Once I saw the work, I realized what caught my attention were the different ways she introduced and deployed spatial relationships in her photographic tableaux. Derived from a variety of photographic sources, ranging from BDSM and style magazines to rephotographed images to original road trip photographs, Palmer synthesizes the images, while treating the photographs as visceral things, attached or resting on a larger surface , on which they cast their shadow. .
Although she is clearly interested in the objectifying gazes developed and refined by a consumerist and patriarchal society, her juxtapositions, grim colors and approach to scale move her work beyond the dry didacticism of earlier conceptual and collagist photographers, such as Martha Rosler and Sarah Charlesworth, with whom she studied at the School of Visual Arts in New York, after earning her BFA at Vassar.
The narrative traces I could detect from the jpegs I saw of Palmer’s work were not entirely consistent, nor did they dissipate over time, which intrigued me enough to contact her . In “Age of Earth and Us All Chatting” (2022), advertisements for BDSM hoods and head harnesses are affixed with strips of magenta duct tape over a view of a mountainous desert. A perimeter of larger photographs encircles the smaller ones. Some of the ads are orange-red, while others are grayscale typical of low-cost print catalogs.
By arranging the images according to their size and location, Palmer establishes different tensions between the layered space of the bondage photographs, their cast shadows, and the spatiality of the desert. Viewers discover possible meanings by recognizing the different types of layering and juxtaposition they encounter in this and other works by the artist. I say “possible” because Palmer’s art resists any reductionist reading, leaving viewers to speculate and reflect.
What does it mean to stick advertisements depicting the heads of masked and hooded men and women, often with tubes controlling their air intake, to a view of the desert? What is Palmer’s comment on breath, control and access? Does it invite viewers to imagine something about the potentially fictional person who “recorded” these images on the desert view. While the juxtaposition between controlled breathing and the open desert is apparent, the way the viewer connects is more open. By suggesting that “The Age of the Earth and We All Gossip” might be a found artifact or a record of someone’s life, Palmer weaves another level of speculation into the work.
This sense of disorientation is also true of “Hours Filled with Distance” (2023), which features a slightly angled, superimposed view of photographs and magazine images resting on a large image the same size as the floor. By creating superimposed images in which the photographs are “things”, Palmer links his work to the trompe l’oeil tradition of figure/ground inversions that includes John F. Peto, René Magritte and Jasper Johns. The San Francisco Museums of Fine Arts website describes Peto’s hyperrealistic painting “The Cup We All Race 4” (1900) as “a visual puzzle that goes beyond representation to interrogate the boundaries between reality and illusion “.

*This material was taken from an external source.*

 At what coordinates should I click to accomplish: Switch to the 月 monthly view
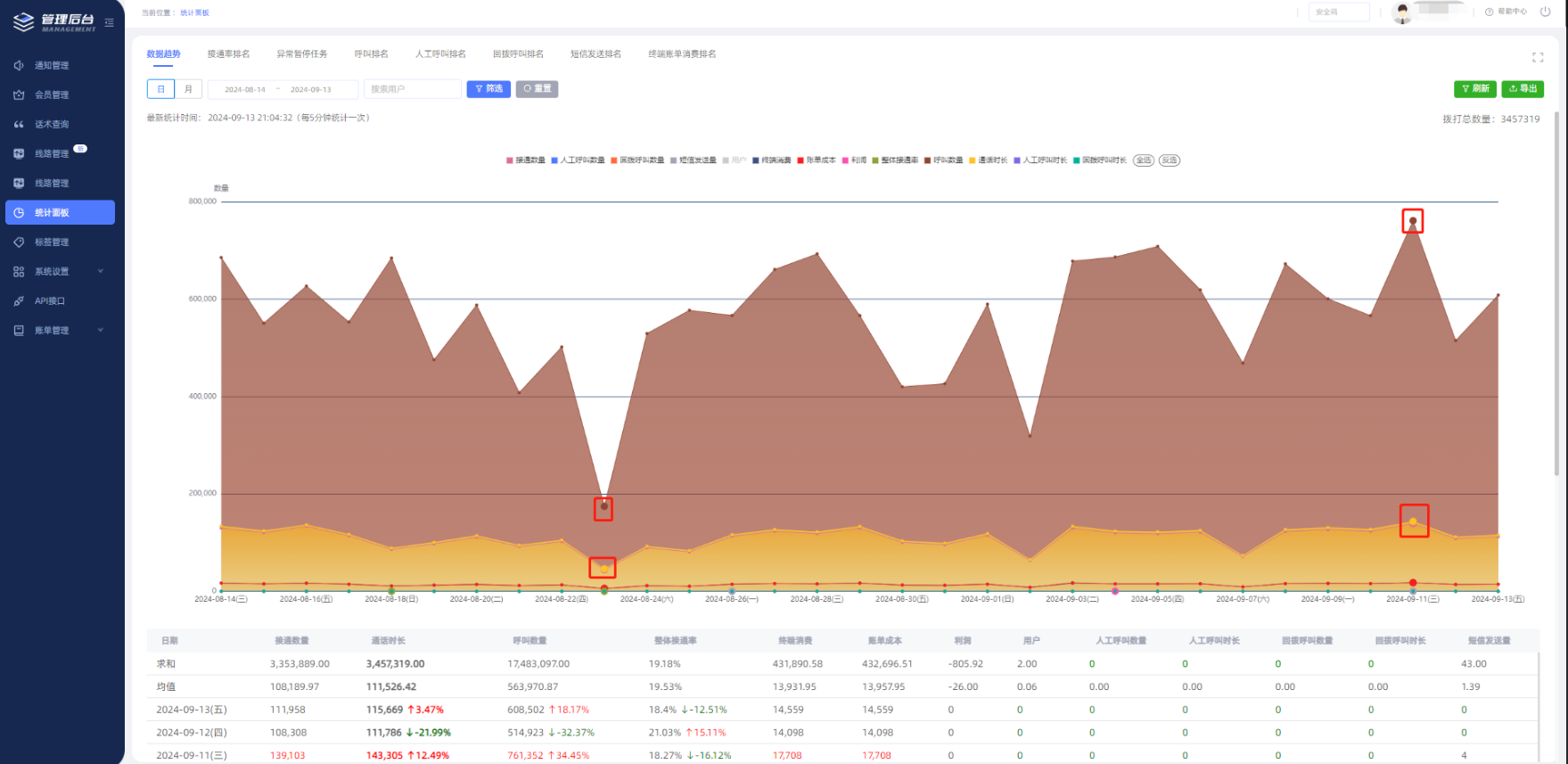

By documenting actual photographs based on a larger image, Palmer merges a formal trompe-l’oeil device with its content, which largely relates to the objectification of women and how women choose to present themselves. or to stage. What is the relationship between objectification and presentations? Without drawing any definitive conclusions, the artist explores the various ways in which women are portrayed or present themselves in mainstream and underground media and media, from widely circulated images to her own photographs.
In the pink “Hours filled with distance” frame, photographs and a magazine are scattered over a dragon fruit pattern, signifying the power of transformation. The magazine spread shows a man kissing the neck of a topless woman. Next to them is a sunken whirlpool filled with red water, in which lies a naked woman. The photographs, depicting women naked or in lingerie, are largely different shades of red and orange, in contrast to the man’s blue suit and the background of the magazine image – a nighttime view of ‘a distant cityscape, suggesting Los Angeles as seen from the Hollywood Hills.
The works are unsettling because their spaces draw us in, prompt us to move through this fictional/real space and consider juxtapositions and connections. What connects disparate images and things is the sense that we are constantly immersed and surrounded by repeatable images that serve as a form of marketing. What do we buy and what do we buy into?